"""

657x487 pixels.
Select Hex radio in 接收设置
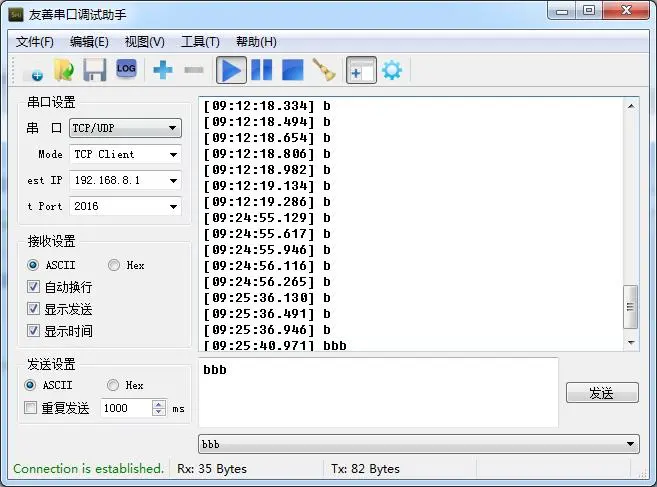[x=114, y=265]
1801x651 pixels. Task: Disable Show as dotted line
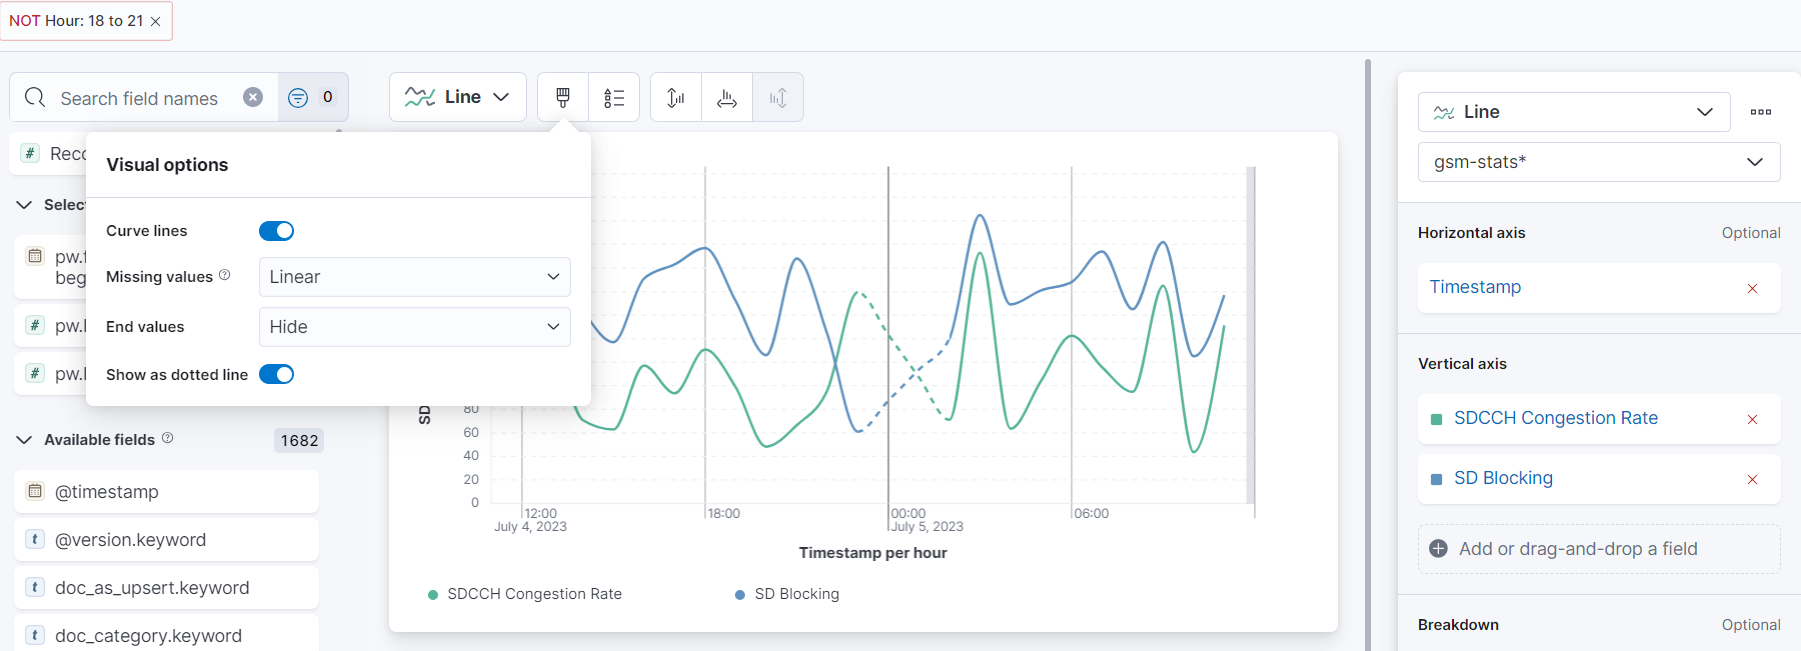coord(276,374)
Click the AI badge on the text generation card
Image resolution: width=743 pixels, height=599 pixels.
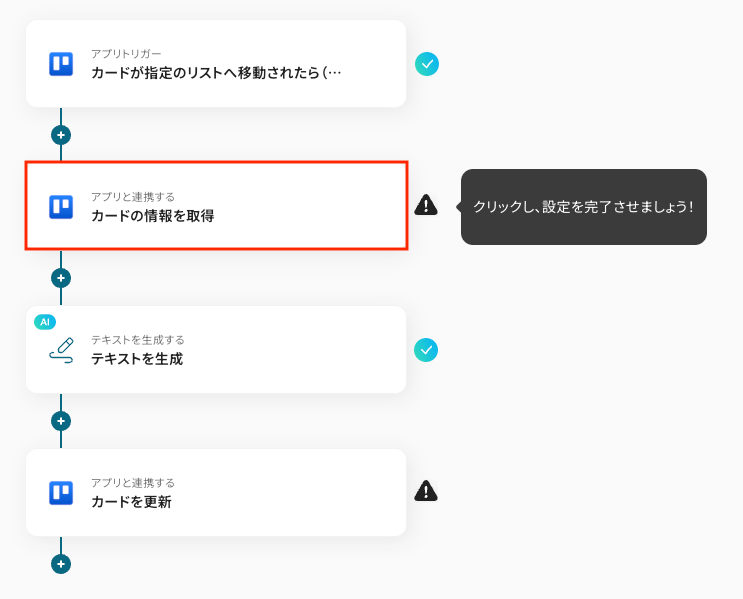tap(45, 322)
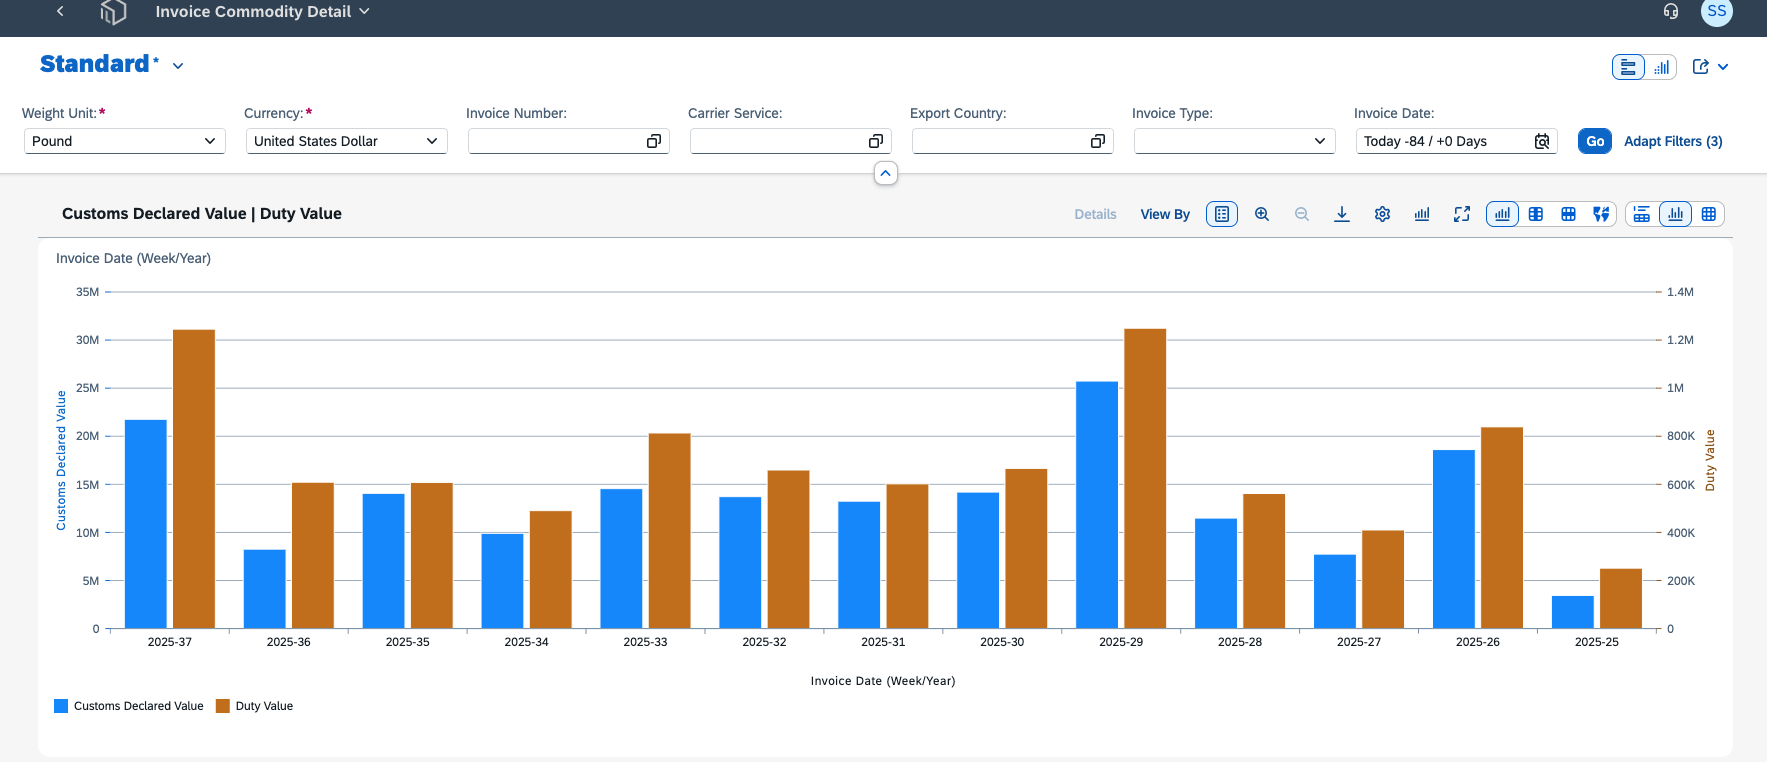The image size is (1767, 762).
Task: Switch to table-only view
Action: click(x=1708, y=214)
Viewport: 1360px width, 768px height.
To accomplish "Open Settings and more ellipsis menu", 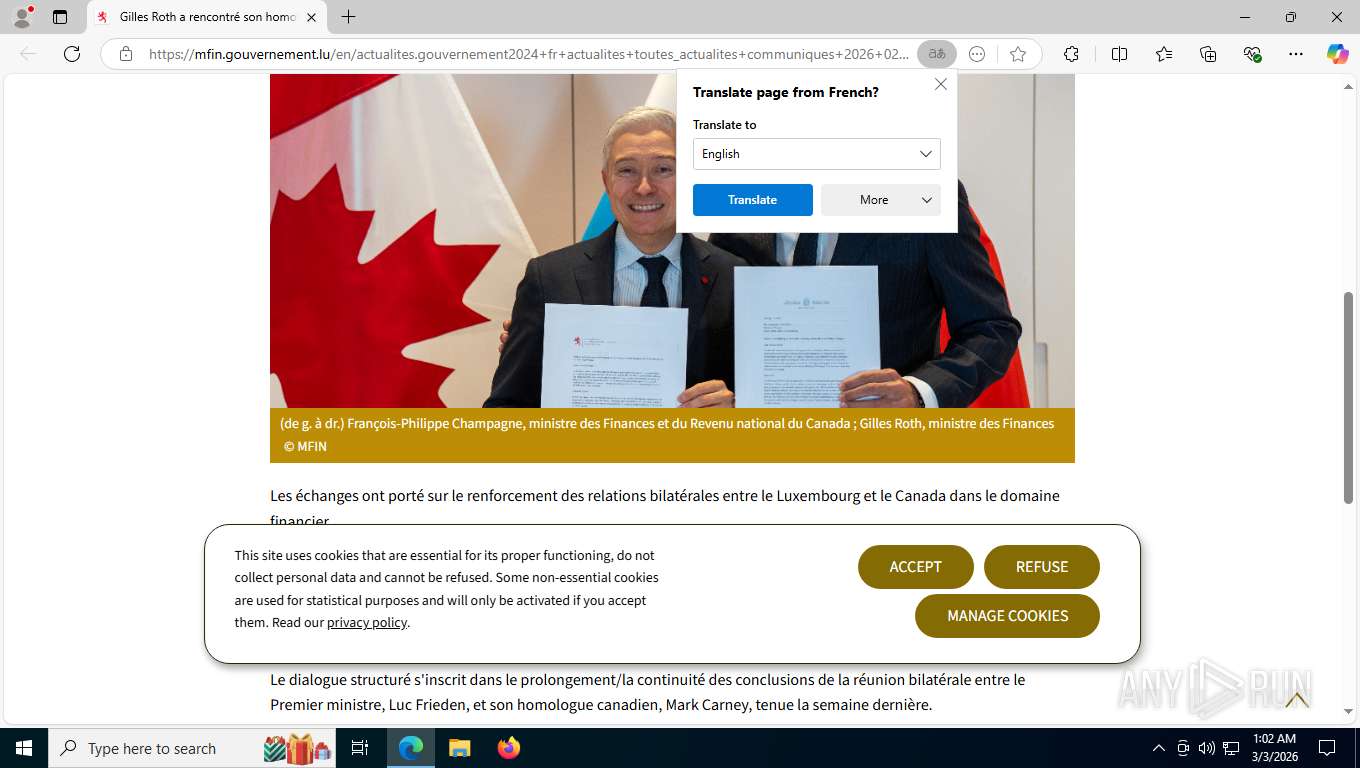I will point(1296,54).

"""

● **What is being asked**
Starting at the beginning of the records and ending with the line that contains "Action: click(x=1708, y=214)", rewrite those lines as a numbered list, skipping any blank lines and leaving out the pictures.

● **Correct response**
1. 657x487 pixels.
2. Select Hex radio in 接收设置
3. [x=114, y=265]
4. 1801x651 pixels. Task: Disable Show as dotted line
5. coord(276,374)
6. Click the AI badge on the text generation card
7. Image resolution: width=743 pixels, height=599 pixels.
8. tap(45, 322)
9. The image size is (1767, 762).
10. Task: Switch to table-only view
11. Action: click(x=1708, y=214)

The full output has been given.